• What the exercise asks
List all lines of the data containing the word "agent".

• Extracted data

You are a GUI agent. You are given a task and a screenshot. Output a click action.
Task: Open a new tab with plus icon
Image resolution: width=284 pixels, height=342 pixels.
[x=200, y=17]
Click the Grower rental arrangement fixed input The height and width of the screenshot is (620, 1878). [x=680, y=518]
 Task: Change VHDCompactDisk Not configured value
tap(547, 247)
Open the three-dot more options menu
...
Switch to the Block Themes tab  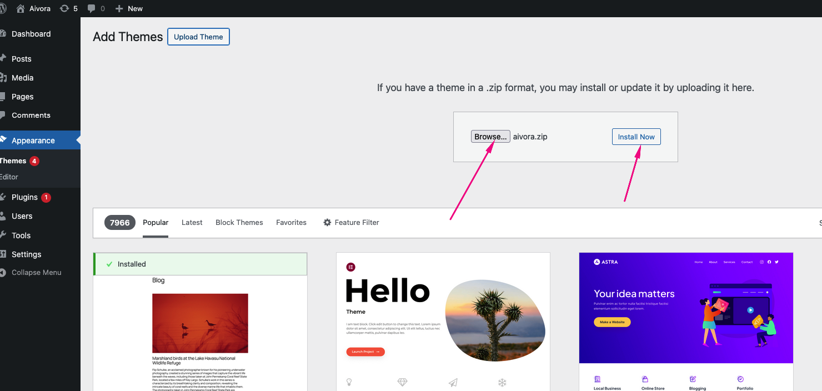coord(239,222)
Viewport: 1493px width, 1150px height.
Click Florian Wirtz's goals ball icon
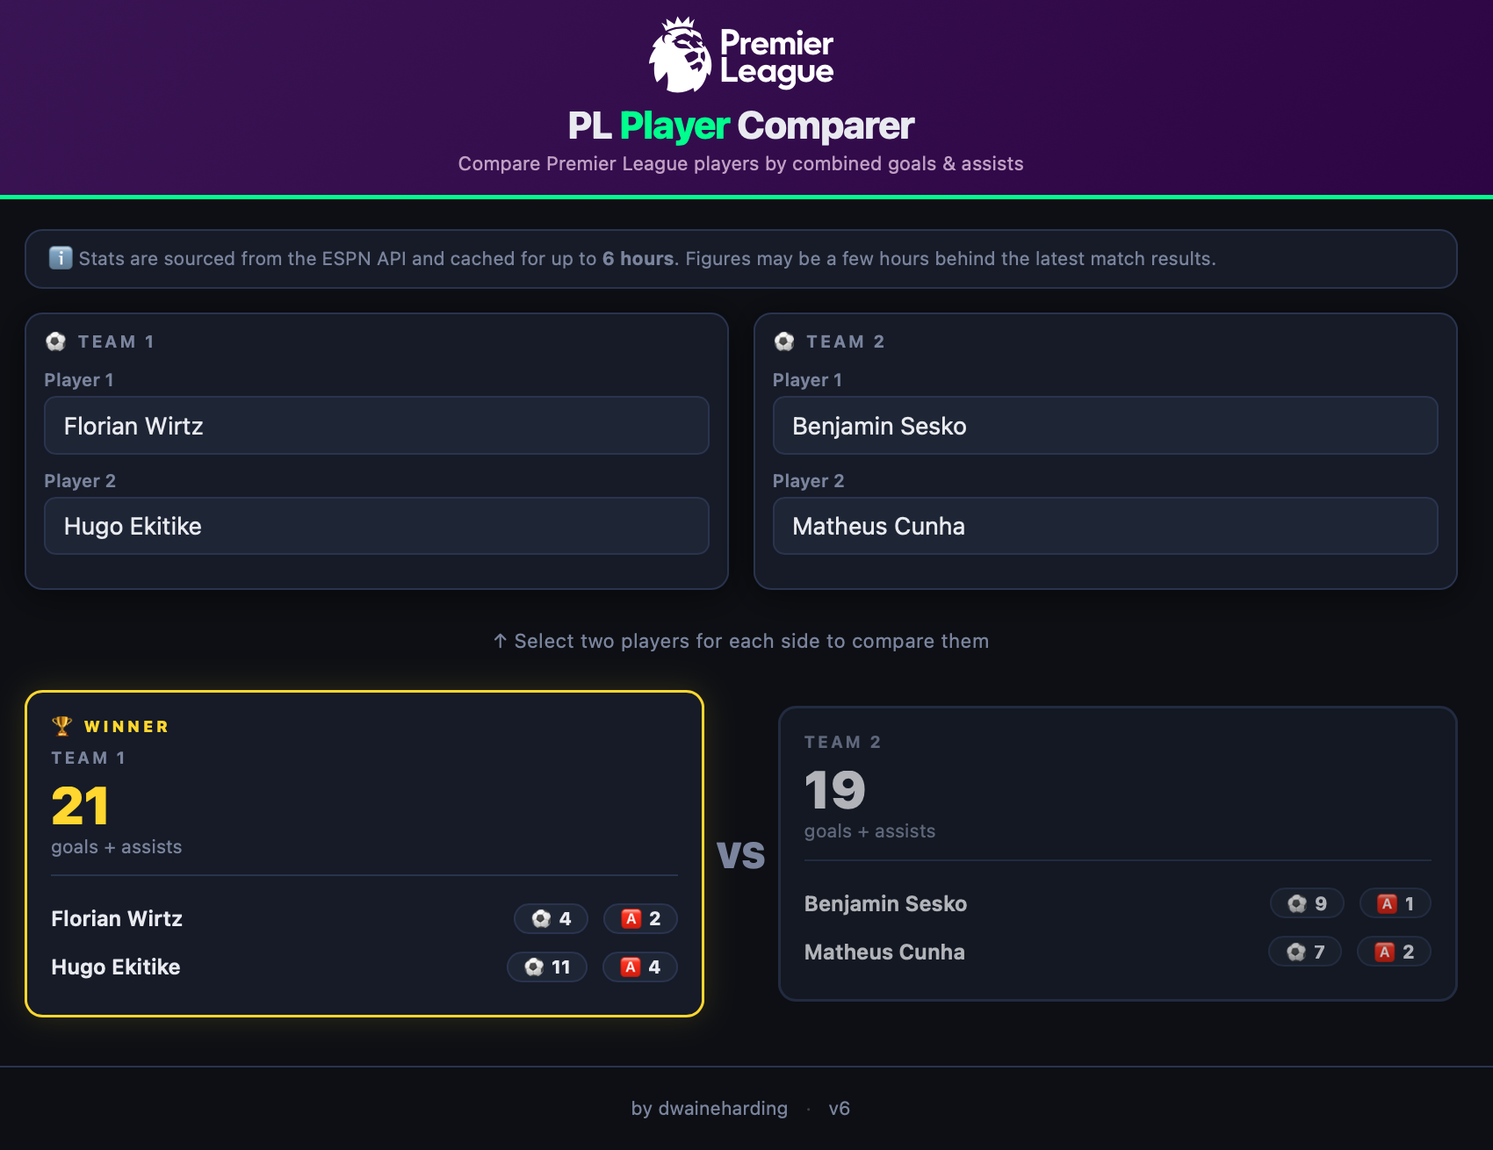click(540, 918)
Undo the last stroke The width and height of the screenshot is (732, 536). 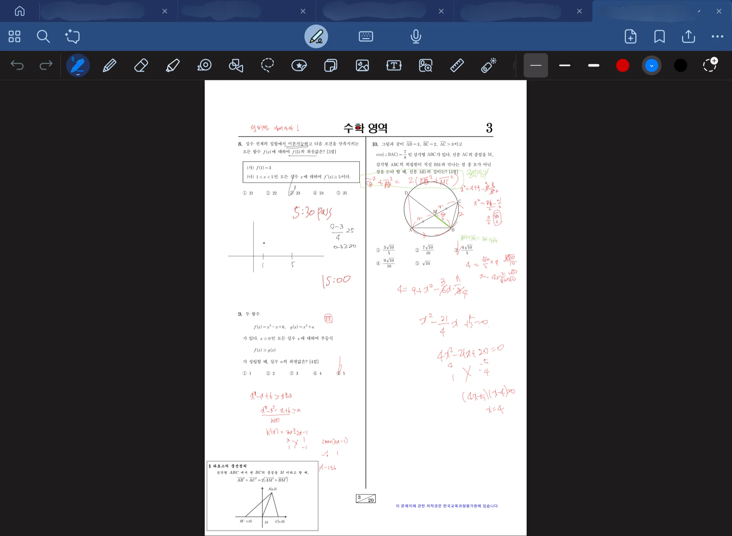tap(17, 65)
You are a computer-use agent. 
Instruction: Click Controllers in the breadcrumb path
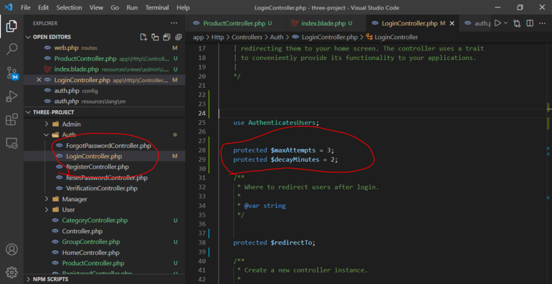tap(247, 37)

• Output of the exercise
You are a GUI agent. You are given a task and a screenshot. Output a click action.
You are a computer-use agent. 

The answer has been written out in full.